I have already written quite a lot about the serverless approach, the AWS Lambda service in particular, and how I use it for my own personal purposes. In this post, we will walk once again through how AWS Lambda set up and running. We will talk about strategies to mitigate the impact of DDoS attacks (the days of DoS are long gone) and create fail-safe serverless applications. There is very little information on this topic, although it is quite important and most common when discussing AWS security.
P.S. Unfortunately, this post has not been sponsored.
Briefly about AWS Lambda. AWS Lambda is an AWS computing service that allows us to run simple functions as FaaS in the cloud. AWS Lambda performs all administration for us, including server and operating system maintenance, resource allocation, automatic scaling, monitoring, and logging. All you have to do is provide code in one of the languages that AWS Lambda supports.
Advantages of using the AWS Lambda:
- Cost-effective. You only pay when the service is running(but some services cost a lot).
- No ops. You do not need to manage anything yourself. AWS takes care of the operating system, deployment, scaling, and so on.

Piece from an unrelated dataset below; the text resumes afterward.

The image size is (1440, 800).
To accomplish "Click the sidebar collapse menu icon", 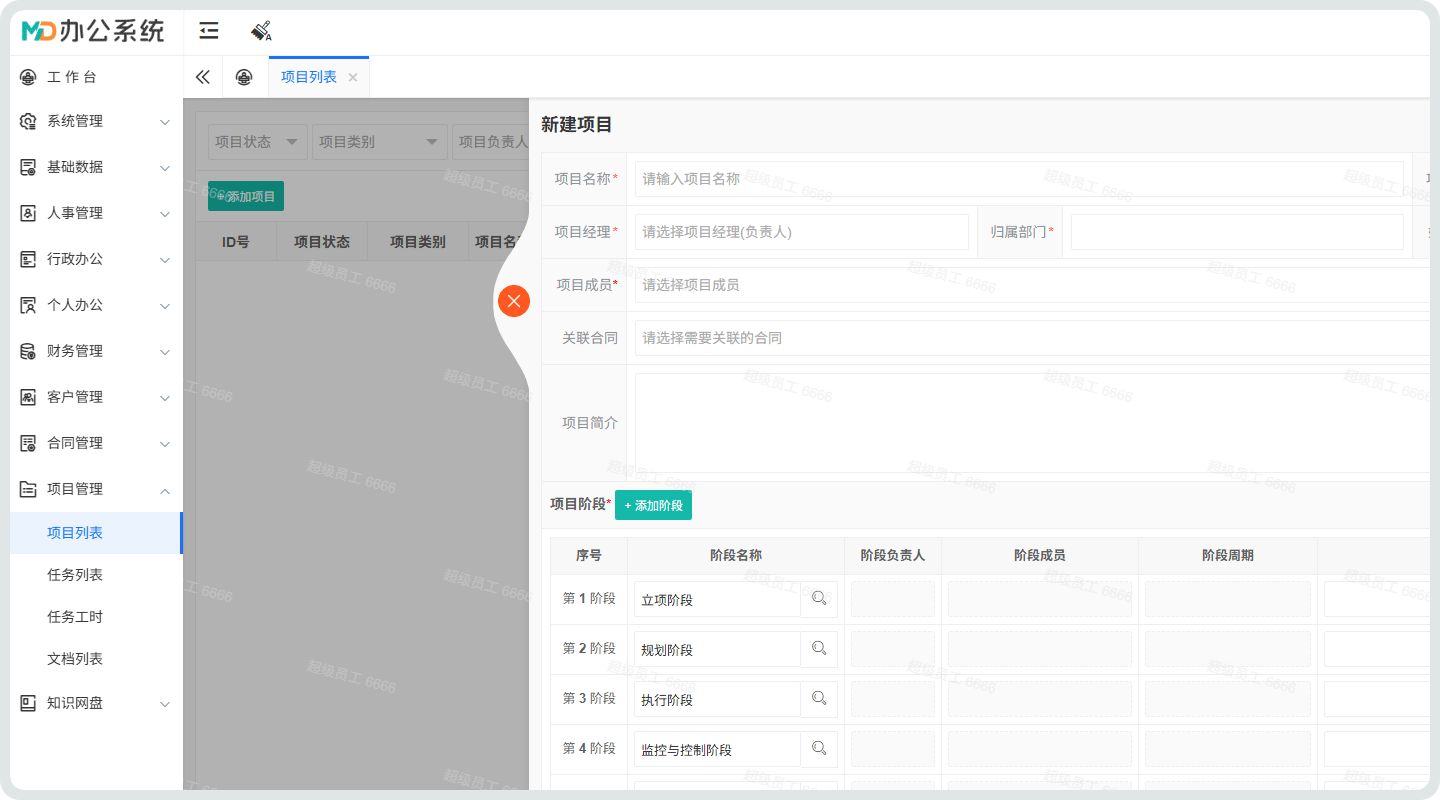I will coord(209,31).
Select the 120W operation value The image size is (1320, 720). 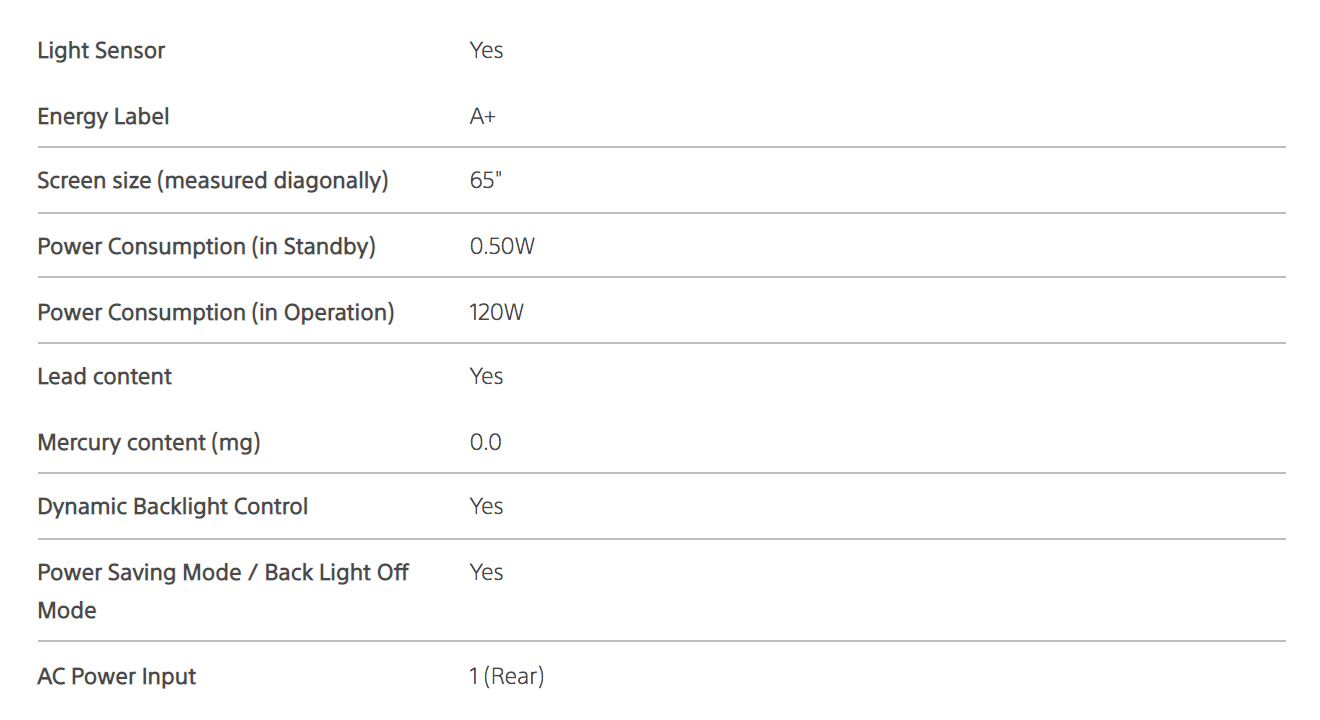pos(496,312)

- Speed. The lambda itself goes up and runs very fast(but there are overhead on spinning up the runtime).
- Scalability. Functions can be run in parallel with limit depending on the region, from 1000 to 3000 copies maximum. And if you want, this limit can be increased.
The work of AWS Lambda is quite simple and clear. The first time a function is called, an instance of a custom function is created, the runtime is created which passes on queries and answers between AWS Lambda and the function code. The function handler is started to handle the event. The source of the event(called trigger) can be a wide variety of things inside the AWS, the most popular triggers for the web I would call AWS CloudFront, AWS API Gateway, and AWS SQS. When the function has processed an event it returns a response and remains active — it waits for the next events to be passed. As more events arrive, the internal AWS Lambda schedulers direct them to the warm(already running) instances if there is one and create new instances as needed. When the number of requests decreases, AWS Lambda stops unused instances to free up the resources for other functions.

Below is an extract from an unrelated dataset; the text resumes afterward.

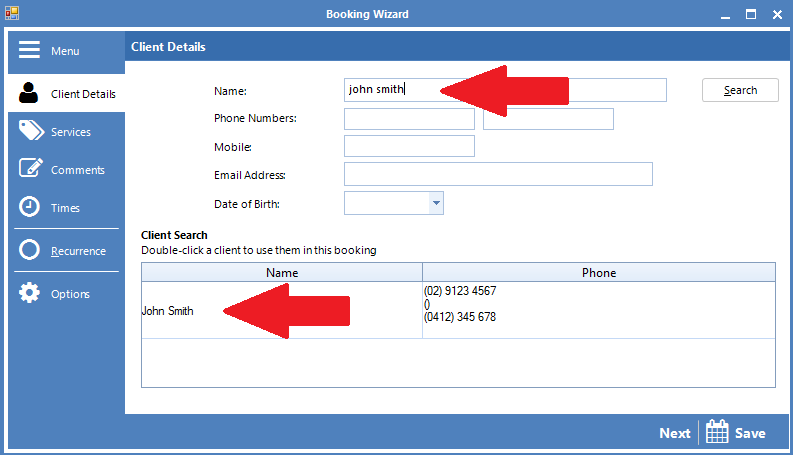793x455 pixels.
Task: Switch to the Services tab
Action: [70, 132]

The number of instances of functions that serve requests at a given time is called concurrency. And this is essentially horizontal scalability inside the AWS Lambda. When requests arrive faster than your function can scale, or when your function is on the maximum concurrent level, the additional requests fail with the 429 status (too many requests).

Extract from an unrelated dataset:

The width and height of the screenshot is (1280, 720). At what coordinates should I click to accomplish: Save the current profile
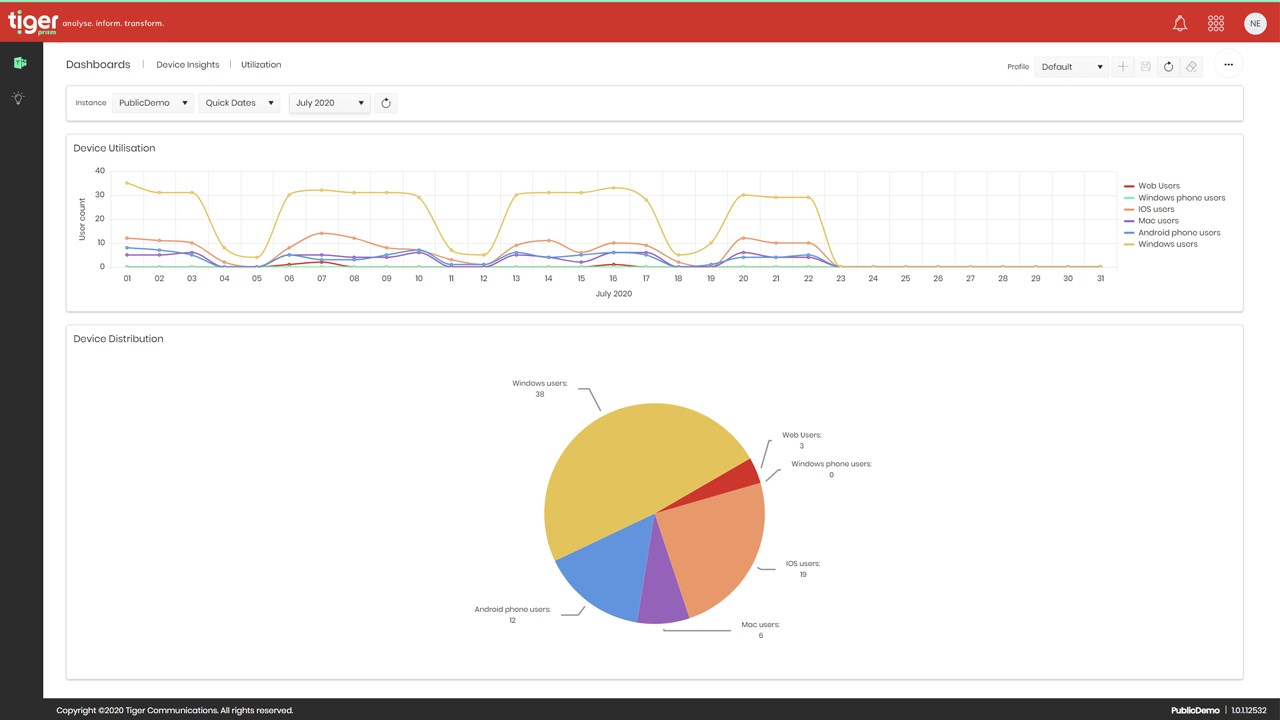click(1146, 66)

In terms of security, each function of AWS Lambda works in its own isolated environment, with its own resources and file system. It stores code on an Amazon S3 and encrypts it at rest.
When you deploy an endpoint that is open to the world, you open it not only for use but also for abuse.
Imagine someone who wants to disrupt the bus system. Thousands of people get on the bus at the beginning of the route and ride aimlessly through the city from end to end without leaving at the stops. The transport keeps going, but in fact, the traffic is paralyzed. People are standing at intermediate stops and are sadly watching the crowded buses without being able to push through. People are unable to get home, and the bus company is suffering losses due to low passenger traffic.
This is easy to apply for web applications — basically, an attacker is trying to overload some component of the system to bring it to some critical point after which there will be a system failure, it can be a communication channel, a queue of requests or just an overload of the system handler.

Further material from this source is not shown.